En su carta de despedida escribió Leo: “Me vacié”, queriendo manifestar que, como ser humano y jugador de fútbol, le entregó lo máximo a su país para lograr jugar 207 partidos, marcar 125 goles, superar momentos críticos, conseguir dos títulos de Copa América y lo más grande y significativo que un jugador le puede dar a su país: ser campeón del mundo. Fue en Catar, dejando un legado deportivo muy alto para las nuevas generaciones del fútbol argentino.
Un ser humano muy familiar, súper apegado a los suyos y, en particular, a su padre, quien a la vez era su representante. Tal vez el fallecimiento de Don Jorge aceleró su despedida de la selección. Como él mismo lo dijo: “¿Qué va a ser de mi vida sin vos?”, frase que refleja el amor tan grande que tenía hacia su progenitor.

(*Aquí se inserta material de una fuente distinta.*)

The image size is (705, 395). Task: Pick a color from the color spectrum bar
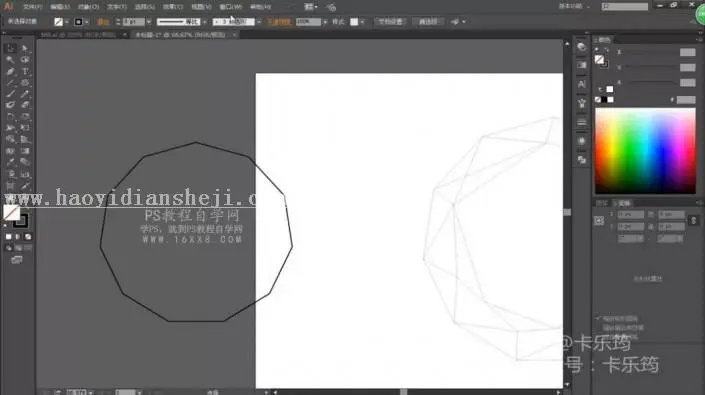pos(645,151)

Un ejemplo para las nuevas generaciones. A sus 39 años de edad, más allá del fútbol, ¿qué le deja Messi a los que vienen? Su espíritu de superación personal a raíz de sus quebrantos de salud en la infancia, el fortalecimiento de su autoimagen y autoestima, la importancia de creer en él mismo y la humildad. Poco lo afectó la fama porque construyó más su gloria al convertirse en un referente de disciplina y de amor por el fútbol, por su país y por su familia. Su esposa e hijos siempre estuvieron a su lado, dándoles ejemplo y lo necesario para vivir. ¡Gracias por tanto, el fútbol y el mundo nunca te olvidarán! Gracias por enseñarnos que la verdadera grandeza se lleva en el corazón. ¡Gracias, ídolo!